**EXERCISES TO COMPLETE**:
1/ List the column names given in the emoji sentiment notebook below, with the range shown beside each.
2/ For each statement, answer yes or no based on the emoji sentiment notebook below. Quote the words that decide it.
(a) The tweets studied came from 13 European languages.
(b) About 40% of the tweets included emojis.
(c) A position value of 1 means the emoji sits at the end of the tweet.
3/ Extend the emoji sentiment notebook below, starting after its last line of code.

**EXTRACT**:
_ _ _
# Emoji Sentiment

Are popular emojis generally associated with positive or negative sentiments?

The file `"emoji-sentiment.csv"` provides data on the sentiment associated with various emojis.

Researchers examined 1.6 million tweets across 13 European languages. Each tweet was labeled by annotators as positive (+1), negative (-1), or neutral (0). About 4% of these tweets included emojis.

Columns include:
- `Occurrences [5...max]`: Number of times the emoji appears in the dataset.
- `Position [0...1]`: Average position of the emoji in tweets, from start (0) to end (1).
- `Neg [0...1]`: Percentage of tweets with the emoji that are 'negative'.
- `Neu [0...1]`: Percentage of tweets with the emoji that are 'neutral'.
- `Pos [0...1]`: Percentage of tweets with the emoji that are 'positive'.



In [3]:
# FOR GOOGLE COLAB ONLY.
# Uncomment and run the code below. A dialog will appear to upload files.
# Upload 'emoji-sentiment.csv'.

# from google.colab import files
# uploaded = files.upload()

In [4]:
import pandas as pd
df = pd.read_csv('emoji-sentiment.csv')
df.head(3)
_ _ _
**DATA SHOWN**:
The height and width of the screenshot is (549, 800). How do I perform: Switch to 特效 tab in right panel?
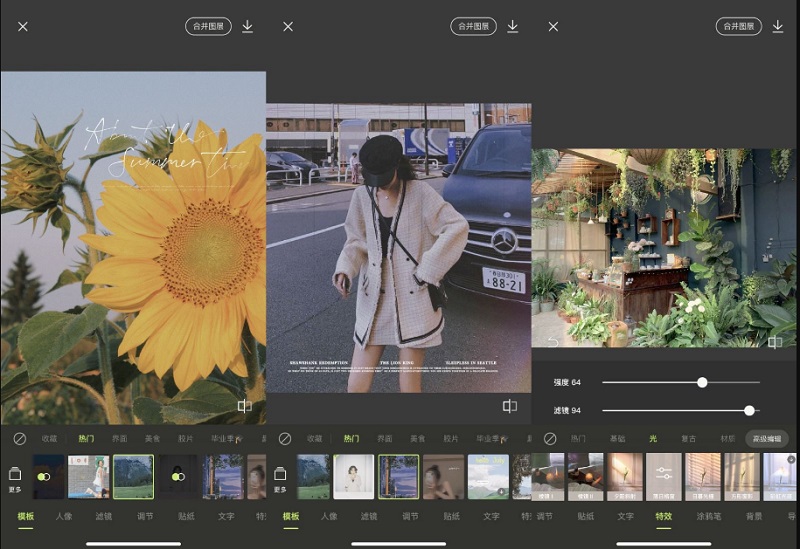tap(663, 516)
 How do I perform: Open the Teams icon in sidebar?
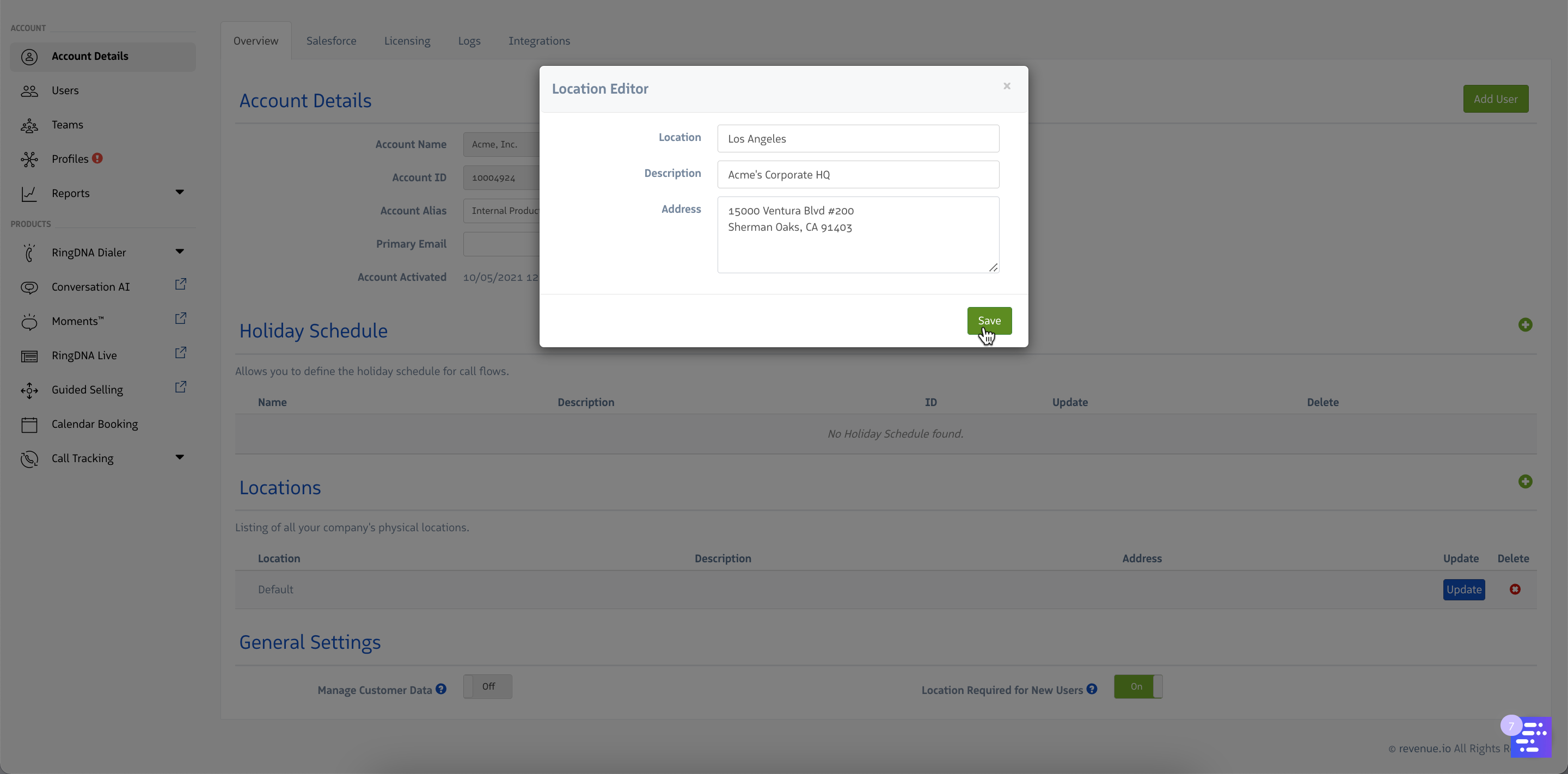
_ _ _
**TASK ANSWERS**:
1/
- `Occurrences [5...max]`
- `Position [0...1]`
- `Neg [0...1]`
- `Neu [0...1]`
- `Pos [0...1]`

2/
(a) Yes: "Researchers examined 1.6 million tweets across 13 European languages."
(b) No: "About 4% of these tweets included emojis."
(c) Yes: "from start (0) to end (1)"

3/
Unnamed: 0,Char,Image [twemoji],Unicode codepoint,Occurrences [5...max],Position [0...1],Neg [0...1],Neut [0...1],Pos [0...1],Sentiment bar (c.i. 95%),Unicode name,Unicode block
0,😂,😂,0x1f602,14622,0.805,0.247,0.285,0.468,,FACE WITH TEARS OF JOY,Emoticons
1,❤,❤,0x2764,8050,0.747,0.044,0.166,0.79,,HEAVY BLACK HEART,Dingbats
2,♥,♥,0x2665,7144,0.754,0.035,0.272,0.693,,BLACK HEART SUIT,Miscellaneous Symbols


### Project Ideas:

Data Cleaning: 
- Remove unnecessary columns that are not useful for your analysis.

- Rename the remaining columns using `snake_case` (all lowercase letters with underscores between words).

New Variables:
- Add a new column called `sentiment`, where sentiment = (% positive tweets) - (% negative tweets).

- Add a `positive_flag` column that is `True` if `sentiment > 0` (or above a set threshold), otherwise `False`.

Types of questions you can now answer more easily:
- What percentage of emojis in the dataset have a positive sentiment?

- What percentage of the top 20 most popular emojis are positive?

- Which emoji (with more than 500 mentions) is the most positive?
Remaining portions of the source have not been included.